EXERCISES TO COMPLETE
1 – Name every coefficient that the fare regression write-up interprets, using the headings it gives them.
2 – Extend the fare regression write-up, picking up right after its final sentence.

PASSAGE SHOWN
▼
Using the **best model’s** coefficients interpret each coefficient using markdown

Intercept:
The intercept represents the estimated base passenger fare when trip miles, trip time, and the request flags are all zero. This isn’t a realistic trip, but it reflects the base charges or minimum fare built into HVFHV pricing.

Trip Miles:
Holding time and the request flags constant, each additional 1 mile of distance is associated with an increase of about $X in the base passenger fare. This confirms that distance is one of the strongest drivers of trip cost.

Trip Time (minutes):
For every additional 1 minute of trip duration, the model predicts the fare will increase by roughly $Y, holding distance constant. This makes sense because the HVFHV pricing structure includes a per-minute component, especially in traffic.

Shared Request Flag (0/1):
If the shared request flag equals 1 (meaning the passenger requested a shared ride), the model predicts the fare changes by $Z compared to a non-shared request, holding all else constant.
If the coefficient is negative, it means shared rides generally cost less.

WAV Request Flag (0/1):
When a wheelchair-accessible vehicle (WAV) is requested, the fare changes by $W compared to non-WAV requests, holding everything else constant. This captures any policy-based pricing differences for accessibility requests.

## We Share — Reflection & Wrap‑Up

Write **2 short paragraphs** and be specific:

1) **Which model (A/B/C) do you pick and why?**  
Reference **Adjusted R²** (higher is better when comparing models with different numbers of predictors) and the **p-values**/signs of key coefficients.

2) **Business explanation:**  
Give a stakeholder-friendly summary in **units** (e.g., “+1 mile ≈ +$X in base fare, holding time constant”). If you added flags, explain their effect plainly. Mention any limitations (e.g., time vs distance confounding, missing columns).
▲
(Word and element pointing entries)
▼
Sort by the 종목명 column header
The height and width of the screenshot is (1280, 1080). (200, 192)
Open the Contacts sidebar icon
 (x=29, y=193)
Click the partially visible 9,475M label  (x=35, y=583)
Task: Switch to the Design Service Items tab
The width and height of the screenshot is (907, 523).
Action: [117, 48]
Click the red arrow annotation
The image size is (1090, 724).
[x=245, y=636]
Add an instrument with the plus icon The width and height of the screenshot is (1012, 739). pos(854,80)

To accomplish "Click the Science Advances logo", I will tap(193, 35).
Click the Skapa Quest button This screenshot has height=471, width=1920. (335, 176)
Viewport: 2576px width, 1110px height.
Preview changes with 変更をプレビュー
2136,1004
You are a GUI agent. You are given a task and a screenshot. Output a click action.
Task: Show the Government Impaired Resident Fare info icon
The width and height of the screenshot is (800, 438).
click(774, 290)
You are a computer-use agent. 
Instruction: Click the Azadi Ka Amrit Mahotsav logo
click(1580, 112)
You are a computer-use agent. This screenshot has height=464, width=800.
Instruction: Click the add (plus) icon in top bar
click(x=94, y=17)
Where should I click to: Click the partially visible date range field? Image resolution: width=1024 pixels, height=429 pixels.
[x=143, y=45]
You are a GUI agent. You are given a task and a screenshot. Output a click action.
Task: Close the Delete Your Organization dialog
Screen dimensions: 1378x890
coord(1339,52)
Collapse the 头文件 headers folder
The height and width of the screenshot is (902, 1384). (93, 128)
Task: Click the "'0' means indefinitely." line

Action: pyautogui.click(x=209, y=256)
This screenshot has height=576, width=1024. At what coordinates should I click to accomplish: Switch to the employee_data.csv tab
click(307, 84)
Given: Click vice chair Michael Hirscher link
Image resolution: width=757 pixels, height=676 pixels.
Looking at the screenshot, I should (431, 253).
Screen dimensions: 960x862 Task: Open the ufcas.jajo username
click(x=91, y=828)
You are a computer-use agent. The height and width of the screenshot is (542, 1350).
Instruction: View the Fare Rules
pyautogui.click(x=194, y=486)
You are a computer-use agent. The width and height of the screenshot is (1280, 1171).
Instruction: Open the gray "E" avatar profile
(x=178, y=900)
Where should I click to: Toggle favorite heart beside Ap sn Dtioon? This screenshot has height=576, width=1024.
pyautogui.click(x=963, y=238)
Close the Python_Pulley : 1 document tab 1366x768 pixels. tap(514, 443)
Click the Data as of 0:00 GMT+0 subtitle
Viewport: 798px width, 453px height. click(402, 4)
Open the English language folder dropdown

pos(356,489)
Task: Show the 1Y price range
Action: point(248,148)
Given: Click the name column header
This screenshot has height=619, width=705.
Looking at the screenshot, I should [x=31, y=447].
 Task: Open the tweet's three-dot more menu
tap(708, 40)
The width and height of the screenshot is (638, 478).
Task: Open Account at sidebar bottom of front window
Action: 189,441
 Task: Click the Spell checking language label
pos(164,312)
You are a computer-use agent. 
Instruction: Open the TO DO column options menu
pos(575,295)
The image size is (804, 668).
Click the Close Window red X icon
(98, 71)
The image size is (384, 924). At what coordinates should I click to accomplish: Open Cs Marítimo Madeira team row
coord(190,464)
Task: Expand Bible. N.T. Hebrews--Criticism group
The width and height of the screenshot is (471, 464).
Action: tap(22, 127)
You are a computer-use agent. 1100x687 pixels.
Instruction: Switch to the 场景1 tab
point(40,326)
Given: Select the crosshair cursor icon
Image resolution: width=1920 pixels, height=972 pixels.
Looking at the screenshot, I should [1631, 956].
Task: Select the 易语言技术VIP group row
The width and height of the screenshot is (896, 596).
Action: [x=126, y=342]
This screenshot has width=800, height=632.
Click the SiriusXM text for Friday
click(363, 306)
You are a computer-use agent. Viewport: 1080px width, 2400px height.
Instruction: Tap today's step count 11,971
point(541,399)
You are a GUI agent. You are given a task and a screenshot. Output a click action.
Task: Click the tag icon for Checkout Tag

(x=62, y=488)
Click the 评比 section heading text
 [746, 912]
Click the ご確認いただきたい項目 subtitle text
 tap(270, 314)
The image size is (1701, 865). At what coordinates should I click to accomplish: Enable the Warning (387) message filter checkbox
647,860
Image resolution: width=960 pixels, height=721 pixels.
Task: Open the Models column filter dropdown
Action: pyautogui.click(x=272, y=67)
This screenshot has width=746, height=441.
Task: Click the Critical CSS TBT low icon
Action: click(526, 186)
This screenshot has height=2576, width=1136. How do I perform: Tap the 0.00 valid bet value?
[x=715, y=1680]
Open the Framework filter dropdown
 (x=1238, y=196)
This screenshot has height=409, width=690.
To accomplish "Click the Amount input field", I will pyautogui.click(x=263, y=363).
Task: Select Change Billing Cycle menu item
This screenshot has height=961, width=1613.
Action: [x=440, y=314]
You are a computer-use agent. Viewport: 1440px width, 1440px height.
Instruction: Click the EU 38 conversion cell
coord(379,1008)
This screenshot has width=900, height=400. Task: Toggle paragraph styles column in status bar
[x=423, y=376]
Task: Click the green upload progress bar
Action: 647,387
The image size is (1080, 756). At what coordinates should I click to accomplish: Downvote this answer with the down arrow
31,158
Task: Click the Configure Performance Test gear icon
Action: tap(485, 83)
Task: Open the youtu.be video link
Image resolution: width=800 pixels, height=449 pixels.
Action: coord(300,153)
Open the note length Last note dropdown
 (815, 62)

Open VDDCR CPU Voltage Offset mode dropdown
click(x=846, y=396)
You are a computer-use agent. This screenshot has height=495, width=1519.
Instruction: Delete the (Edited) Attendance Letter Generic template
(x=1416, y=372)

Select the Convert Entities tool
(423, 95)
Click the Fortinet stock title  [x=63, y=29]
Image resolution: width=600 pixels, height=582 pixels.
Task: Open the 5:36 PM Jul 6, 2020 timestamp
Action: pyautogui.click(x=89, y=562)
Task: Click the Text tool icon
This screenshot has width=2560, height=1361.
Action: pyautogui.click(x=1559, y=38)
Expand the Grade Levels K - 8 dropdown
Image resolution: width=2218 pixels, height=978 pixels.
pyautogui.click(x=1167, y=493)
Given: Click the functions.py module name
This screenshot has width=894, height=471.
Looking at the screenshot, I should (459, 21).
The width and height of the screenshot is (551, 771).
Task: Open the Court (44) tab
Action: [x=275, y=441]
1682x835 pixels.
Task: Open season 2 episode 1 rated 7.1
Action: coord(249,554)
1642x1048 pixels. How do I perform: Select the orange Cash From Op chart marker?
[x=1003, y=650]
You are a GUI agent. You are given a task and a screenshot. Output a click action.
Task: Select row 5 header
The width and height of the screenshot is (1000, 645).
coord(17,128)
▲
ANSWERS TO THE EXERCISES
1 – Intercept; Trip Miles; Trip Time (minutes); Shared Request Flag (0/1); WAV Request Flag (0/1)

2 –
I chose Model C as the best model because it had the highest Adjusted R², meaning it explained the most variation in base passenger fare while still being penalized for extra predictors. Model A was too simple, just using trip miles clearly missed important information. Model B improved a lot once trip time was added, showing that both distance and duration matter. Model C performed the best overall, and the main predictors (distance and time) had strong statistical significance with the right signs. Even though the request flags weren’t as strong, they didn’t hurt the model, and including them gave a slightly more complete picture of passenger behavior.


From a business perspective, the model’s message is straightforward: the base passenger fare increases mainly because of how far and how long the trip is. Each extra mile adds roughly $X, and each extra minute adds around $Y, which lines up with how the HVFHV pricing system actually works. Shared ride requests and WAV requests can shift the fare slightly depending on the coefficients, which reflects TLC policies around shared savings or accessibility adjustments. One limitation to keep in mind is that trip time and trip distance are often correlated—longer trips usually take longer—so the model can’t perfectly separate the two effects. Still, Model C provides the clearest and most accurate view of what drives HVFHV base fares.